▶ [Testo]
Il presidente Lula guarda all’Africa, lo definisce «il continente del futuro», insiste sulla lotta alle diseguaglianze razziali, di genere, di educazione, di salute e di salario come tema principale, pensa al prossimo G20 e alla presidenza dei Brics in Brasile del 2025 per mettere questi temi al centro dell’agenda politica del vertice in Sudafrica.

La distribuzione di ricchezza è la grande questione, così come quella di superare meccanismi post-coloniali che non permettano una piena indipendenza dei paesi africani. Lo strumento che propone è di carattere economico ed è rendersi autonomi dal dollaro.

Per questo insiste sull’importanza di creare un sistema bancario forte che abbia criteri diversi dal Fondo monetario internazionale e pensi a criteri di prestito e di investimento che non soffochino i paesi poveri, anzi creino le condizioni per uno sviluppo sostenibile. In questo senso – secondo il presidente brasiliano – va coniata una valuta che sia di riferimento per il commercio internazionale senza rinunciare però alle monete nazionali.

Di «de-dollarizzazione» parla anche il presidente russo Putin. In videoconferenza: il Sudafrica non si è assunto la responsabilità di invitarlo visto il mandato d’arresto che gli pesa addosso. Dopo gli strali sulle sanzioni internazionali («Illegittime»), definisce «irreversibile» il passaggio a un mondo multilaterale dove il dollaro non sarà più la principale moneta di scambio.

Una posizione simile a quella della Cina, nel discorso di Xi Jinping letto dal suo ministro del Commercio, Wang Wentao: il punto di caduta, «la democratizzazione delle relazioni internazionali e la multipolarità». È in questa chiave che viene letta anche la guerra in Ucraina, per la quale c’è una sola «opzione praticabile», ovvero i colloqui di pace, ai quali Pechino, si legge nella dichiarazione congiunta di Xi Jinping e il presidente sudafricano Ramaphosa, la Cina vuole dare il suo contributo.

▶ [Materiale]
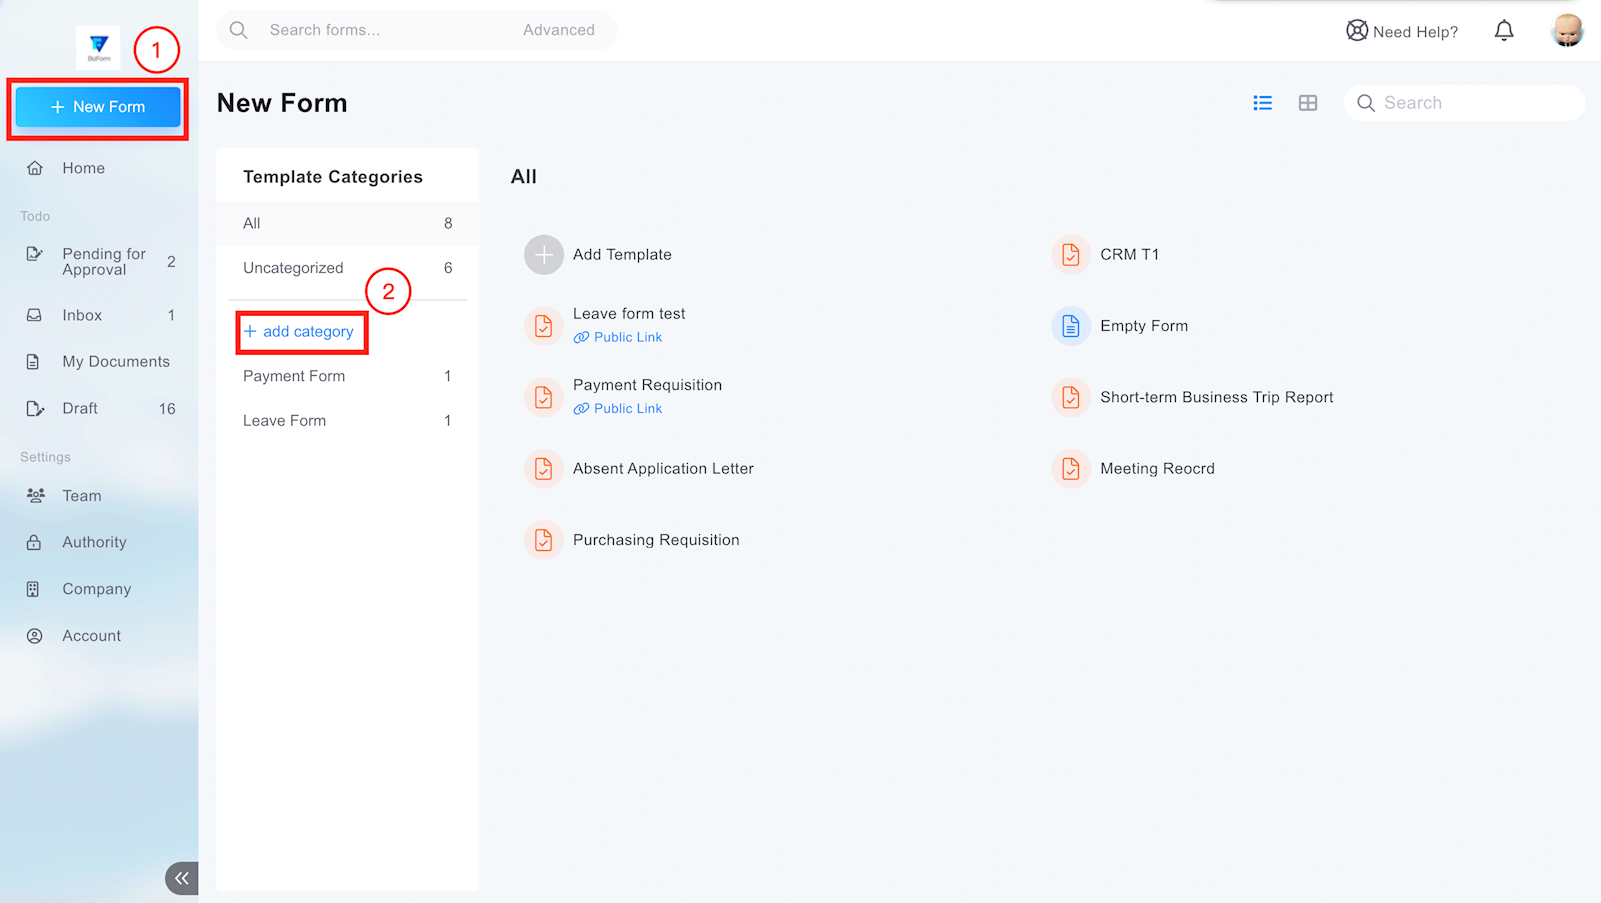The height and width of the screenshot is (903, 1601).
Task: Add a new template category
Action: pos(299,332)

▶ [Requisiti dell'esercizio]
Riporta per favore, parola per parola, il brano del testo sul vertice dei Brics che va da "Il presidente Lula" fino a "vertice in Sudafrica.". Per svolgere l'esercizio il materiale non serve.

▶ [Risultato richiesto]
Il presidente Lula guarda all’Africa, lo definisce «il continente del futuro», insiste sulla lotta alle diseguaglianze razziali, di genere, di educazione, di salute e di salario come tema principale, pensa al prossimo G20 e alla presidenza dei Brics in Brasile del 2025 per mettere questi temi al centro dell’agenda politica del vertice in Sudafrica.